*** Opening of EXTRACTED ENTRIES ***

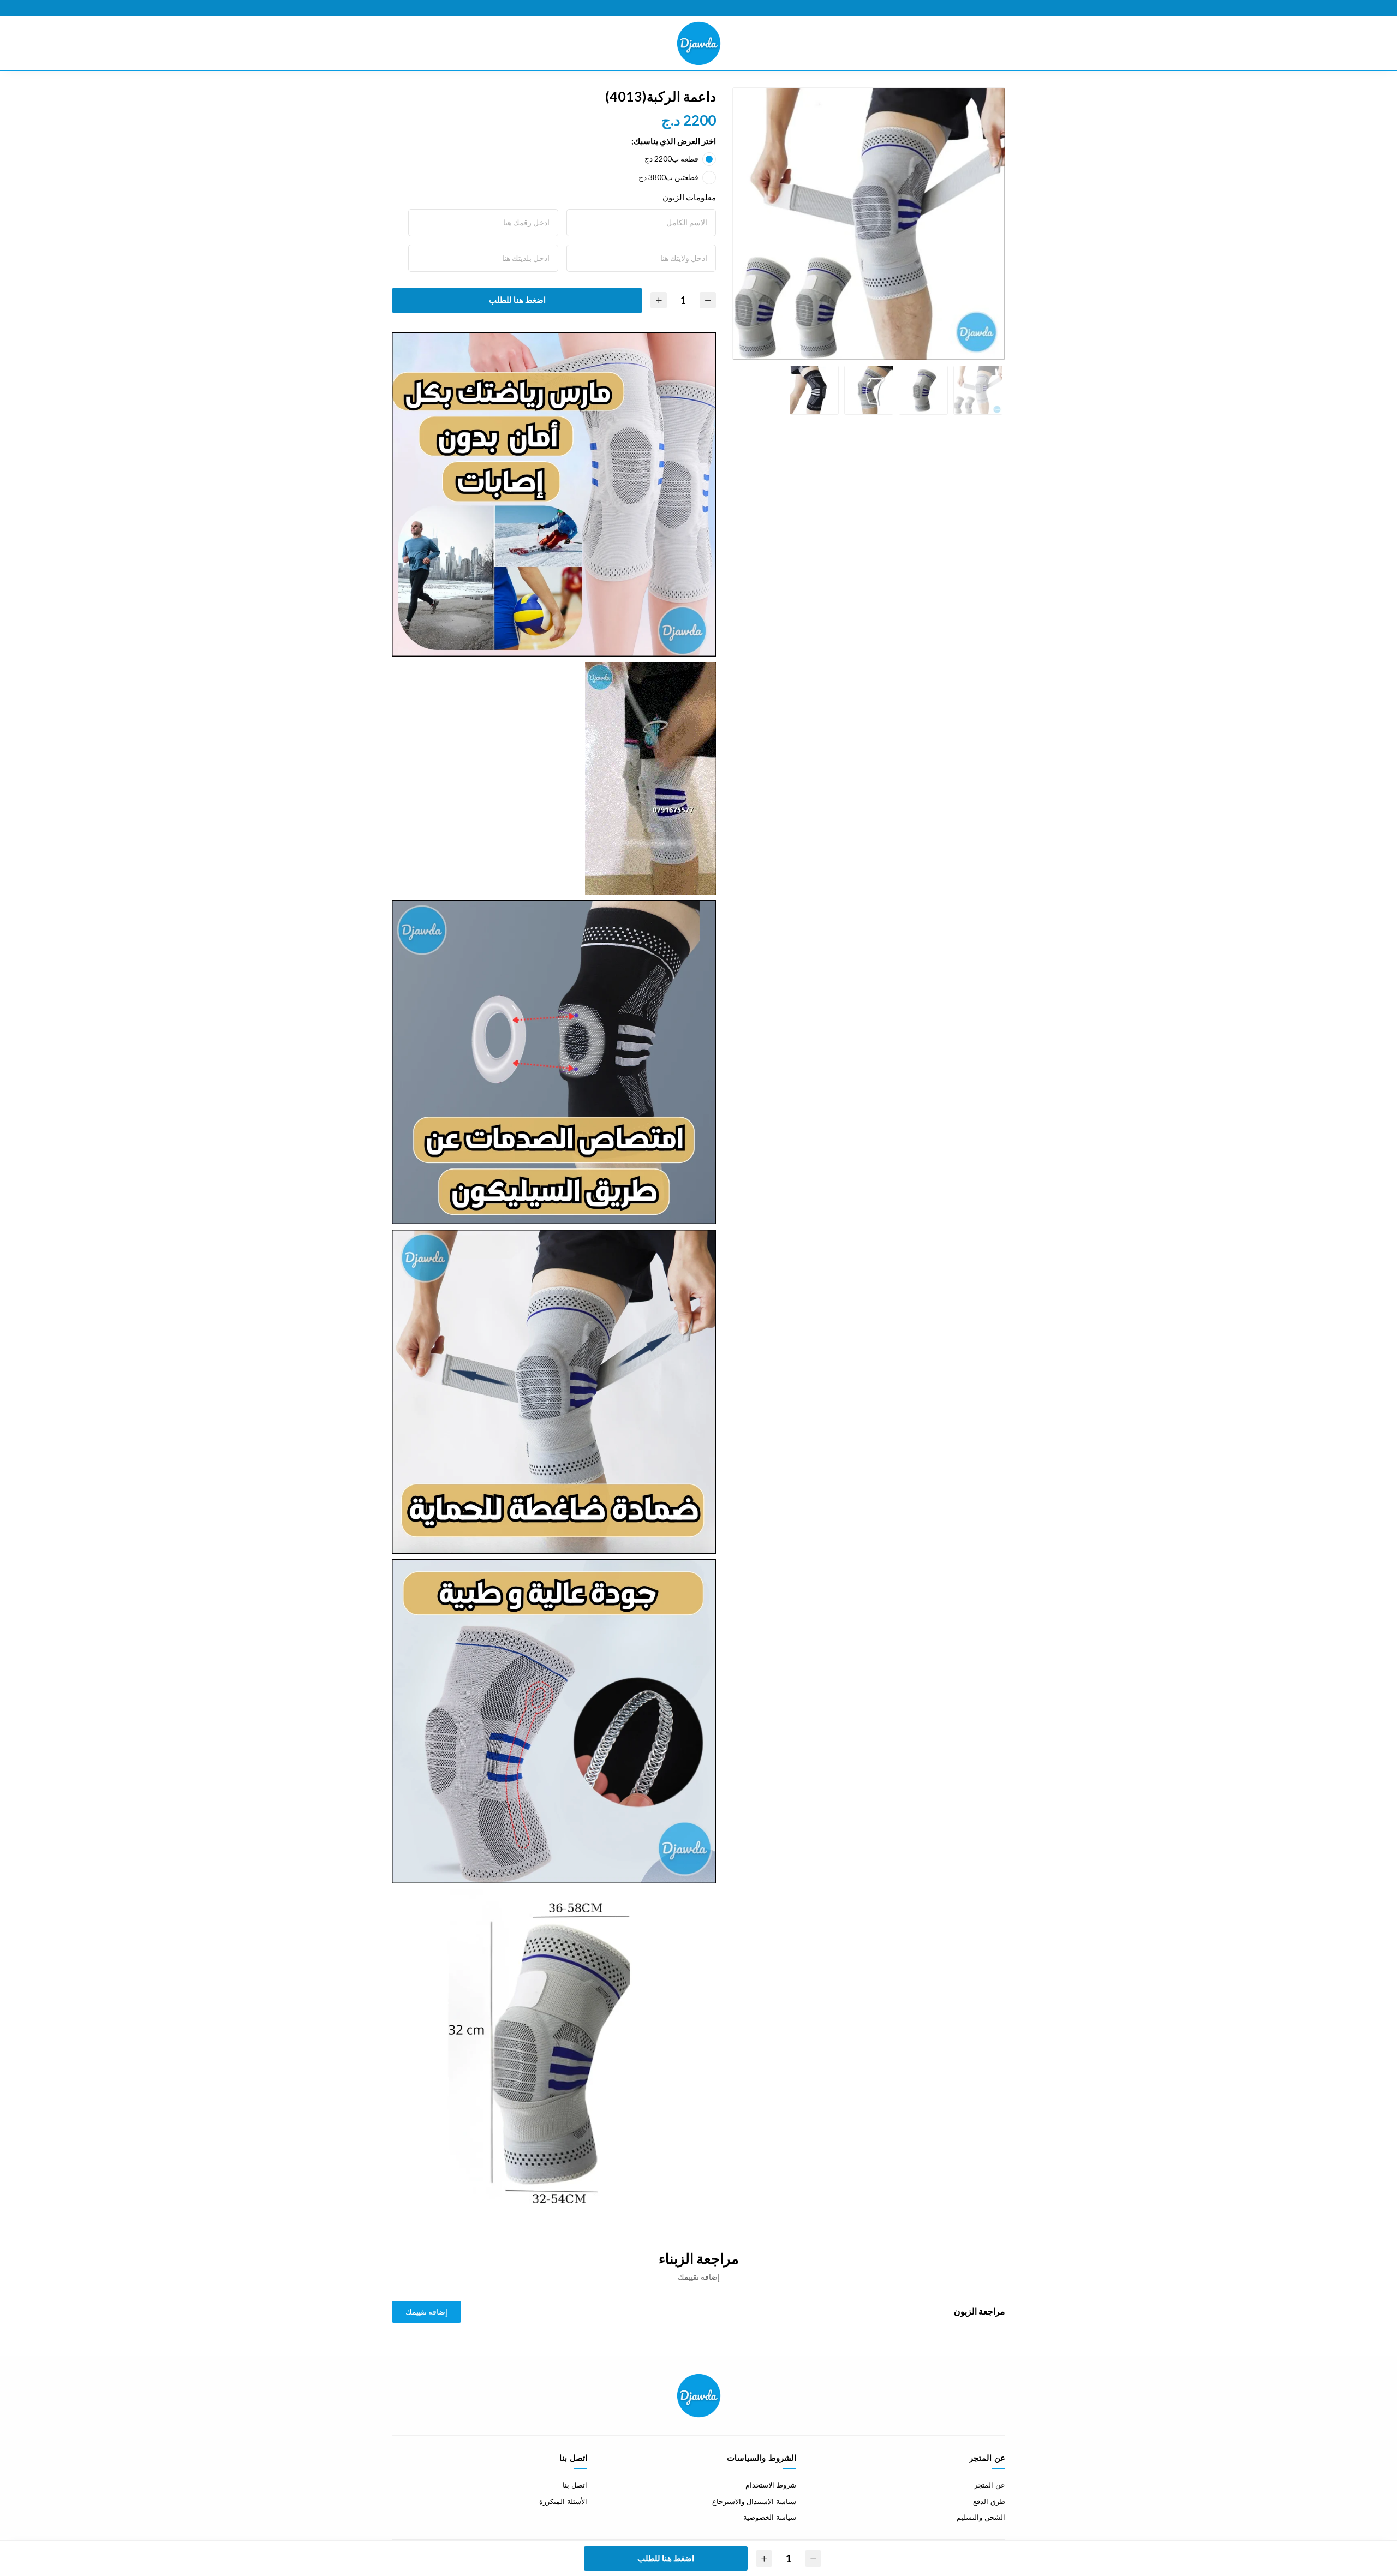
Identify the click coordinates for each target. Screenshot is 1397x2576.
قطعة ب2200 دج (671, 158)
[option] (869, 224)
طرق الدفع (989, 2501)
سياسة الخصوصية (769, 2517)
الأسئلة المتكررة (563, 2501)
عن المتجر (989, 2485)
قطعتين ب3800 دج (668, 177)
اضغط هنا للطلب (517, 300)
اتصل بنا (575, 2485)
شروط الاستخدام (770, 2485)
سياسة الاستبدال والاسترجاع (754, 2501)
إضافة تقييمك (426, 2311)
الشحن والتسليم (981, 2517)
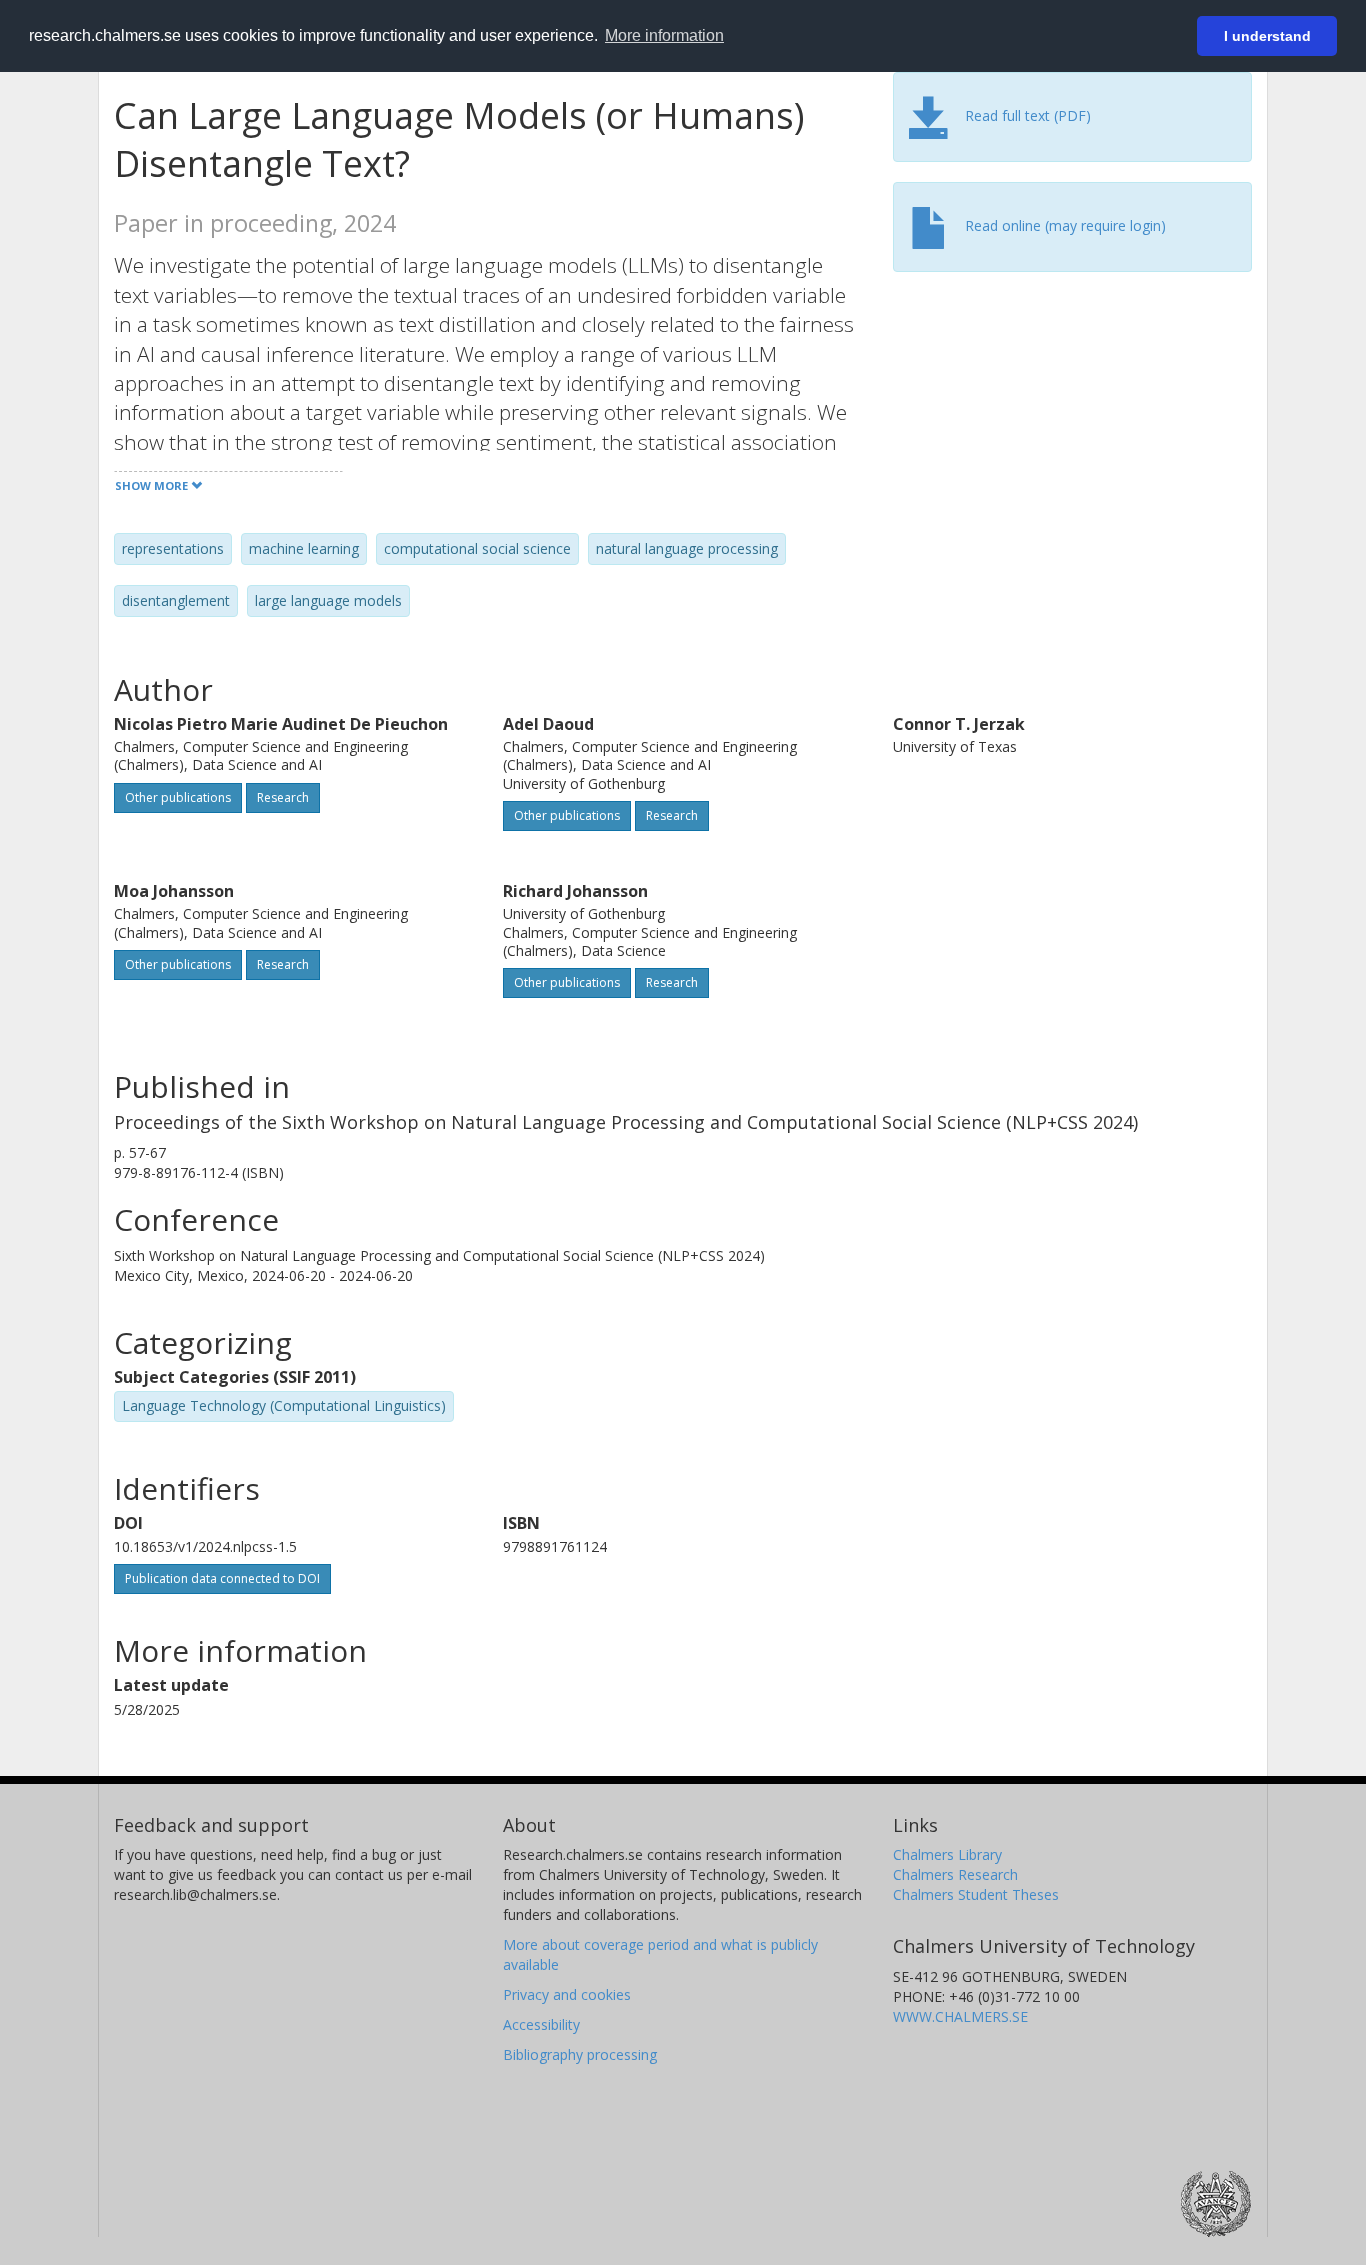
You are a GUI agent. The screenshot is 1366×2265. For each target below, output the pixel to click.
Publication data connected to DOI (222, 1578)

*** Close of EXTRACTED ENTRIES ***

## EXERCISE OBJECTIVE
What is needed is an exact copy of only the lines from the line containing "قطعة ب2200 دج (671, 158)" through the last line of the entries, inclusive, without the pictures.

## TASK ANSWER
قطعة ب2200 دج (671, 158)
[option] (869, 224)
طرق الدفع (989, 2501)
سياسة الخصوصية (769, 2517)
الأسئلة المتكررة (563, 2501)
عن المتجر (989, 2485)
قطعتين ب3800 دج (668, 177)
اضغط هنا للطلب (517, 300)
اتصل بنا (575, 2485)
شروط الاستخدام (770, 2485)
سياسة الاستبدال والاسترجاع (754, 2501)
إضافة تقييمك (426, 2311)
الشحن والتسليم (981, 2517)
You are a GUI agent. The screenshot is 1366×2265. For each target below, output the pixel to click.
Publication data connected to DOI (222, 1578)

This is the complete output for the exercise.